There is no doubt that in some women there is a role for androgens (i.e., testosterone) to enhance female sexual response. This is especially true for the woman who notices a dramatic "change" in her libido following the surgical removal of her ovaries.

The addition of methyl-testosterone to estrogen has been shown to help in two ways.

First, it is possible to take less estrogen and still control vasomotor symptoms, such as hot flashes and night sweats. Second, it might help restore a feeling of well-being that would include sexual well-being. Most people don't realize it, but estrogen and testosterone are found in both men and women. Certainly the effects and amounts of these hormones are very different in men and women, but nonetheless, we all had both at some point in our lives.

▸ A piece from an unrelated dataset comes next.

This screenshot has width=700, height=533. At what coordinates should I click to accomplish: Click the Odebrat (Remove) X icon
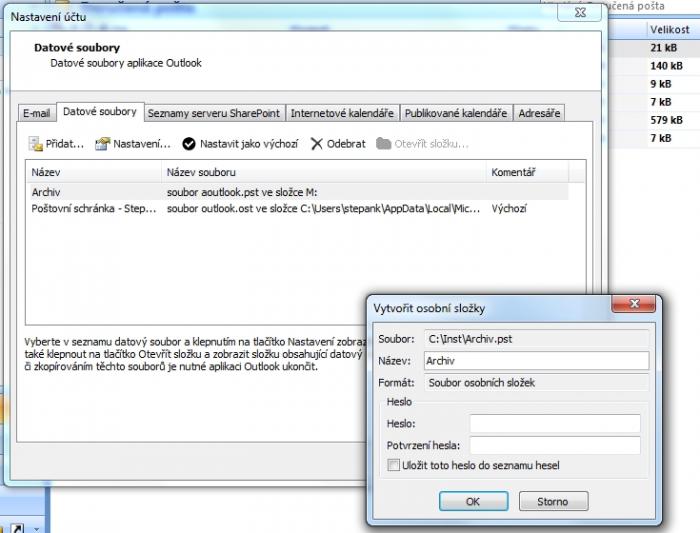click(317, 144)
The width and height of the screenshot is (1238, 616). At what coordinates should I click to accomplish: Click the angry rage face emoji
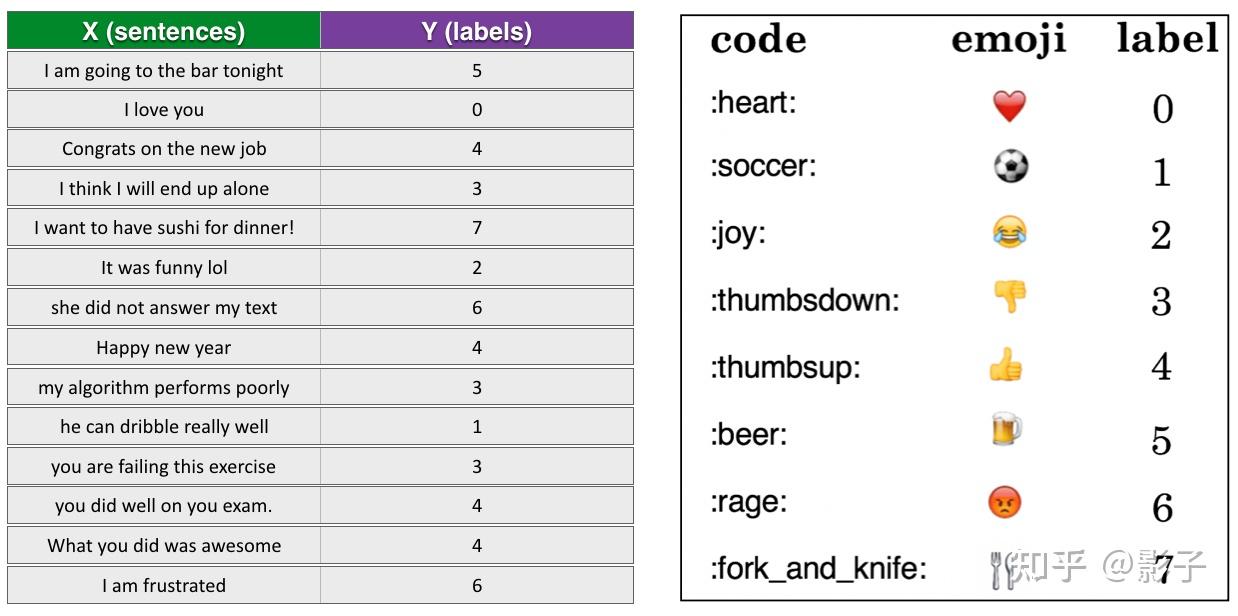1005,501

In women, the overwhelming majority of estrogen is secreted by the external surface (cortex) of the ovary while the internal portion (stroma) produces testosterone. Estrogen levels remain fairly constant throughout a woman's life until menopause. It is at this time that ovulation begins to stop, leading to decreased estrogen levels and, eventually, menopause.

Testosterone levels, on the other hand, fall much more slowly. This is the reason that the addition of testosterone to estrogen replacement seems to be more effective in the patient who has had her ovaries removed.

There are several problems with the recent discussions regarding androgen supplementation and FSD. The first has to do with the difficulty in obtaining accurate and meaningful testosterone levels in the blood. Laboratories are not standardized when it comes to this test, and therefore it puts the physician at a great disadvantage when it comes to interpreting these values.

Secondly, there are few, if any, well-controlled studies to support the use of androgens for FSD. This has to do with the subjectivity of what we are trying to measure. In other words, sexual satisfaction is different to different people. Some would say that having sex once a year is plenty, while another might say that once a day is not enough.

We all know people who seem to be happy, no matter what their current situation might be, and others who are never happy. It's the whole glass half empty or half full mentality.

The most common use for testosterone is in male androgen insufficiency, so there are a lot of studies to document the benefits of testosterone in men. Women, unfortunately, are not so lucky. At the present time there are lots of studies attempting to determine the effectiveness of various testosterone preparations to treat FSD. These preparations are administered as a pill, a patch, an injection, a vaginal gel or even under the tongue.

Only time will tell if these preparations are effective. At the present time there are only two commercially available formulations of an estrogen-testosterone combination indicated for women with androgen insufficiency: Estratest and Estratest HS.

The HS in the latter merely stands for "half strength." I have had fairly good success in using these products to treat decreased libido, especially in the patient who has had her ovaries removed.

Much has recently been made of the various testosterone-containing libido creams. I am not aware of a single medical study that corroborates the incredible libido enhancing claims by various magazines and talk shows. I have never had a pharmaceutical representative come to my office with any of these products, and I must believe that if they were effective, then the doors of my office would have been broken down by now.

These creams and gels can be compounded at many of our local pharmacies, and I do prescribe them from time to time, but only after a thorough discussion with my patient. They are generally applied daily to the clitoris or inner thigh, but, let's face it, I'm not sure that rubbing anything to that area on a daily basis wouldn't result in an increased sexual response.

My advice: Use the money that you would spend on these products and have a romantic evening with your husband. I believe that there is a far greater chance that a candle-lit dinner or romantic movie will put you in the mood.